OXYTOCIN STIMULATES PROGESTERONE RELEASE FROM MICRODIALYZED BOVINE CORPUS-LUTEUM INVITRO

A microdialysis system (MDS) was implanted in corpora lutea (CL) from cows (Days 5-7, 8-12, and 15-18 of the estrous cycle); the CL were maintained in organ culture chambers. With this system, active substances can be applied, and a collection of steroids released from luteal cells surrounding the microcapillary (cut-off point = 100 kDa) is possible, while luteal cells maintain cell-to-cell contact. Spontaneous pulses of progesterone release were observed in 90% of control (perfused with Ringer's solution only) at 60-80-min intervals.
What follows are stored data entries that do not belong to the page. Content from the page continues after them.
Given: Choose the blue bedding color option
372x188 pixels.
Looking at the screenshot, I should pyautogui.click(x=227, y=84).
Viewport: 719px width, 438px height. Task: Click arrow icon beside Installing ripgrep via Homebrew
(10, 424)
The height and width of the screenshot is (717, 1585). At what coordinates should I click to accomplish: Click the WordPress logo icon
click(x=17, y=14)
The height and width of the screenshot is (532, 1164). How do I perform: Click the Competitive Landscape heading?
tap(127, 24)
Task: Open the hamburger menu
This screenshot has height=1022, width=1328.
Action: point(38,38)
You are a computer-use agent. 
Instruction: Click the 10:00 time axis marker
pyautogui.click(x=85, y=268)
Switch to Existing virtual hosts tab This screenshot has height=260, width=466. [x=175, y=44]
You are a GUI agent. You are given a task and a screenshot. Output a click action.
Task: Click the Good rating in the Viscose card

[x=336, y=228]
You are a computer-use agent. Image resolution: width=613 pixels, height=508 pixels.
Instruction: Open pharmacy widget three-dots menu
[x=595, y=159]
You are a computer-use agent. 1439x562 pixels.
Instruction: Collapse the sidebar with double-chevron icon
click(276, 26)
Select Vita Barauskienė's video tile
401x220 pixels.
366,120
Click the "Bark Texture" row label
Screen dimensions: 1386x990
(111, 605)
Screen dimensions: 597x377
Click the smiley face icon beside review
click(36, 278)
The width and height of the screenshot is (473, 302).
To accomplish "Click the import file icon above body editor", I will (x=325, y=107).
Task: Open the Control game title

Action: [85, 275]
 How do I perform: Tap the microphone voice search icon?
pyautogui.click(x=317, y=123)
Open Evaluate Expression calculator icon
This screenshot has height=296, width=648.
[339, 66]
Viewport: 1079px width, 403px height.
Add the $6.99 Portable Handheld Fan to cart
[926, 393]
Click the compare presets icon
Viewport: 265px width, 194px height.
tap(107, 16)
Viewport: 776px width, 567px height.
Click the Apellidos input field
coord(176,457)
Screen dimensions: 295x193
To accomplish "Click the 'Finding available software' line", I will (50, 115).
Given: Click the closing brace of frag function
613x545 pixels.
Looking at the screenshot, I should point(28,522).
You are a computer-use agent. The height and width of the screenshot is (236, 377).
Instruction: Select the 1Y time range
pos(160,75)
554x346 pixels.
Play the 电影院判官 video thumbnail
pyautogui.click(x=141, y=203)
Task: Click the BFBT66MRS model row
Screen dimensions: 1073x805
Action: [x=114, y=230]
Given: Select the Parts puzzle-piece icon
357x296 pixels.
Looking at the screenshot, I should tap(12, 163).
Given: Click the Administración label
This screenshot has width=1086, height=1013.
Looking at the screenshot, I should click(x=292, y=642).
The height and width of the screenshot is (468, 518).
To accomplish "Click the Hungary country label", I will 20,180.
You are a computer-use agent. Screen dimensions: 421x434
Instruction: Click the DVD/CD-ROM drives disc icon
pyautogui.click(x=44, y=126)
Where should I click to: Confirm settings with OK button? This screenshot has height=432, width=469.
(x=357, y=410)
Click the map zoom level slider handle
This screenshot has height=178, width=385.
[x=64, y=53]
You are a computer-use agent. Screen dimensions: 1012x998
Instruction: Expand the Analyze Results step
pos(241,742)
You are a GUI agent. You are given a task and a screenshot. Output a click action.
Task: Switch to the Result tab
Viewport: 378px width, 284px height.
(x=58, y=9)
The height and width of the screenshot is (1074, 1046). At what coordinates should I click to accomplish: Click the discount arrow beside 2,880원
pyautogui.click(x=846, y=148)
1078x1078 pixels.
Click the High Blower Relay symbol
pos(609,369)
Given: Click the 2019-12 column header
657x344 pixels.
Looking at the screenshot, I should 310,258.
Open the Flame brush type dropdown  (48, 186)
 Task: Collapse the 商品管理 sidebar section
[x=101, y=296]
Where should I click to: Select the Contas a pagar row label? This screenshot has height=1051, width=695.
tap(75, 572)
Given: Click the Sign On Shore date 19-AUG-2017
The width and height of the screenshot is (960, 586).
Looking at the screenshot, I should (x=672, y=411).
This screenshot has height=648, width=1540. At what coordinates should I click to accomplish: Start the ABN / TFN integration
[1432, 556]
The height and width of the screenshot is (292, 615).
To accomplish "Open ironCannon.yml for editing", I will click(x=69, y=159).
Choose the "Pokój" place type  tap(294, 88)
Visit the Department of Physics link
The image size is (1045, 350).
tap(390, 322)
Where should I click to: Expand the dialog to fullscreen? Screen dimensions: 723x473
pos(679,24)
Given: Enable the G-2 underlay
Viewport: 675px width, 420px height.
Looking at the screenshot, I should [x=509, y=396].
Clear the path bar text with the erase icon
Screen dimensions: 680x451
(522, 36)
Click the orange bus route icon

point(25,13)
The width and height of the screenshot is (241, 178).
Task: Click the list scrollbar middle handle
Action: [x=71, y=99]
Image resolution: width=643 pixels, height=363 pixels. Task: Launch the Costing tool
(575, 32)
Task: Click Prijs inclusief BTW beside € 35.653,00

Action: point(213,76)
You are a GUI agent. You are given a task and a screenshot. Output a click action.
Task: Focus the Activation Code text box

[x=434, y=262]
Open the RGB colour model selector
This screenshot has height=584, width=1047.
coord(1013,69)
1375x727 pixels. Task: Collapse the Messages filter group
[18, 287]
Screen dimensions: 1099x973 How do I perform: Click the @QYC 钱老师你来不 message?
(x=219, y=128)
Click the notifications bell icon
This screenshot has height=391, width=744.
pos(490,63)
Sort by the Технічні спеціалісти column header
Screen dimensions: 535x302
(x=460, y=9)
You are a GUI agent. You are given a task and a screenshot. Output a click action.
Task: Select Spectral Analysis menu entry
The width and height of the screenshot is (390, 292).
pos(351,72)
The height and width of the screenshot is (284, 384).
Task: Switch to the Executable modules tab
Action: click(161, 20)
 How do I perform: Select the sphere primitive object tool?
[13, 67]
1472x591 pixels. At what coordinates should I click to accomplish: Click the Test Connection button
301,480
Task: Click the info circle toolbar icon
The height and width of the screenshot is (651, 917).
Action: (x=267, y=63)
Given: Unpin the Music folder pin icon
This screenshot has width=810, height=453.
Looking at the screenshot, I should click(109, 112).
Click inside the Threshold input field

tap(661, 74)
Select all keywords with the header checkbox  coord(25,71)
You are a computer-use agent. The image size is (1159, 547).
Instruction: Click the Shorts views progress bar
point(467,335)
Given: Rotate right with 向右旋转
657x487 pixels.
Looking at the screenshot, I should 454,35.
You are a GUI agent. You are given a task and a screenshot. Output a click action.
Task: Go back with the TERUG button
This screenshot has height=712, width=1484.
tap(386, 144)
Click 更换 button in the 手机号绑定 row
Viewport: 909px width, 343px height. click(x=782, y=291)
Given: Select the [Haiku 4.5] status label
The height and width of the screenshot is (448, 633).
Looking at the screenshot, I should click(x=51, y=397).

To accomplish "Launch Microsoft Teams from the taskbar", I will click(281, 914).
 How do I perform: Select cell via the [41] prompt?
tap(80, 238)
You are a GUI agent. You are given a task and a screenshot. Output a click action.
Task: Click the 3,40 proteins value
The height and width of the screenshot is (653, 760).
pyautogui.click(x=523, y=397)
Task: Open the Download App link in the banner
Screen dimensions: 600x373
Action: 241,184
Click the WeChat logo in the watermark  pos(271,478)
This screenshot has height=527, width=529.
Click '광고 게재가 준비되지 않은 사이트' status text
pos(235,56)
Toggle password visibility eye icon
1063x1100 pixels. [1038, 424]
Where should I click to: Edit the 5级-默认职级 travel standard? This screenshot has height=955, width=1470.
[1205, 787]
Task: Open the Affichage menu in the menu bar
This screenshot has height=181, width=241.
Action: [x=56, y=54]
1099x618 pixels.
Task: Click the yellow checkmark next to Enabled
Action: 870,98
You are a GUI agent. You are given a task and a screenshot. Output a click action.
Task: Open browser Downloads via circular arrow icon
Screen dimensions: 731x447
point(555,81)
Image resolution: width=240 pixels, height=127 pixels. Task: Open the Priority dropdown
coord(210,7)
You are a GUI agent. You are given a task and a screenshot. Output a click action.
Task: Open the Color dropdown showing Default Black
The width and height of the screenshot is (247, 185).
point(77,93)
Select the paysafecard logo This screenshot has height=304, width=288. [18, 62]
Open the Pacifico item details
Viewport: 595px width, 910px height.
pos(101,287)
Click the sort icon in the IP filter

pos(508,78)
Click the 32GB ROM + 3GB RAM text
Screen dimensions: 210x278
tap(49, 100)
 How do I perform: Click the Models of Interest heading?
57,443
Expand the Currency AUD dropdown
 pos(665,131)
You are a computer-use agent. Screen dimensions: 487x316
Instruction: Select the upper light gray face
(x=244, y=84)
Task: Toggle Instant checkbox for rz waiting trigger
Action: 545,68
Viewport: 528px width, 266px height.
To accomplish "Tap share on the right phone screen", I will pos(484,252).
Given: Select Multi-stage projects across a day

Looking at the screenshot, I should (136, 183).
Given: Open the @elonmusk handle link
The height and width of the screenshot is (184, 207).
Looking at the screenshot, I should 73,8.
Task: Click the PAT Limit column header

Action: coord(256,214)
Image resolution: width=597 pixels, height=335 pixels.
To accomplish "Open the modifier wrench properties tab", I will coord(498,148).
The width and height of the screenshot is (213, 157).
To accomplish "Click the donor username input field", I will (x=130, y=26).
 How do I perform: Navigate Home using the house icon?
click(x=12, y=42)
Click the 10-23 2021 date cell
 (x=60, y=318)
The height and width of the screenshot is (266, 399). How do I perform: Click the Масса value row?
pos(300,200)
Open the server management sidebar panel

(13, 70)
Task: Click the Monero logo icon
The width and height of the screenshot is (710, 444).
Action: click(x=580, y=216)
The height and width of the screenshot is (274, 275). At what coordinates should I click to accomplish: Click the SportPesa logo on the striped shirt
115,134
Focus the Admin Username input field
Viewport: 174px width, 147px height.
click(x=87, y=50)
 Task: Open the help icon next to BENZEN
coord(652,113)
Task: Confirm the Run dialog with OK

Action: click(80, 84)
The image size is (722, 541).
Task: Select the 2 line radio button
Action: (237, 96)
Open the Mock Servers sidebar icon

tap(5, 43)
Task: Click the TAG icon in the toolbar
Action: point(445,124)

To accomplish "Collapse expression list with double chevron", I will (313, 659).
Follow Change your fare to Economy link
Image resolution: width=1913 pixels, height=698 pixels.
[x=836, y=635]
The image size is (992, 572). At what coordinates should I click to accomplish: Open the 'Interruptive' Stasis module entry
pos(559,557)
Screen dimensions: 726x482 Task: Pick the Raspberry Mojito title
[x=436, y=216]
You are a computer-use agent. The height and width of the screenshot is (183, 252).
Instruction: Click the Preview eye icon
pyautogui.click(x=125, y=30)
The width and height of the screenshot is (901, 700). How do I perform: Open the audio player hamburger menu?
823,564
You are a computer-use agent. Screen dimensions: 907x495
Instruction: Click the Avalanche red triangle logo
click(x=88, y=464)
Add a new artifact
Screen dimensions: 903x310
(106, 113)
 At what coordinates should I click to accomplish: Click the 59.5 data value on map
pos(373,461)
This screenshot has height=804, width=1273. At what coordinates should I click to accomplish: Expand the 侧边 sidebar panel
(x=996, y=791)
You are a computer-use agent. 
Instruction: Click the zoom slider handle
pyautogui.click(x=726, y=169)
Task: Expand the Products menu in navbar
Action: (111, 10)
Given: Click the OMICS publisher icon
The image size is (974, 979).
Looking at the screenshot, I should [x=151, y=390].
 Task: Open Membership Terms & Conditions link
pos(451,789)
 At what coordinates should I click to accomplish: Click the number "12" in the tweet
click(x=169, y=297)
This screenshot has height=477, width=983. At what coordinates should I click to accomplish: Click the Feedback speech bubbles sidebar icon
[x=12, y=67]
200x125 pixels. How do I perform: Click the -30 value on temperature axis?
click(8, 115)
The infusion of bovine LH (bLH) for 20 min (0.1-10-mu-g/ml) stimulated dose-dependent release of progesterone. Both results indicate that the CL maintains the activity of progesterone release and the ability to respond to LH stimulation in this system. Oxytocin (1-100-mu-M) also stimulated progesterone release in a dose-dependent manner. Preexposure with oxytocin antagonist blocked the stimulatory effect of oxytocin (p < 0.01) but not of LH (p < 0.05), confirming the specificity of the effect. When CL were prestimulated with a low dose of oxytocin (1-mu-M, 20 min) twice before bLH application, the release of progesterone by bLH (1-mu-g/ml, 20 min) was more pronounced (p < 0.05). A long-term infusion (3 h) with oxytocin and/or bLH stimulated the release of progesterone for the whole period of time. Oxytocin was most stimulative during the early luteal phase (Days 5-7) and decreased continuously from Days 8-12 to Days 15-18. The acute stimulatory effect on progesterone release by oxytocin described here has not been reported in studies using dispersed luteal cell incubations. Therefore, the overall results of this study suggest that cell-to-cell contact is important for the luteal response to oxytocin and support the hypothesis that ovarian oxytocin is involved in mechanisms of progesterone secretion as an autocrine/paracrine factor, especially during the early luteal phase.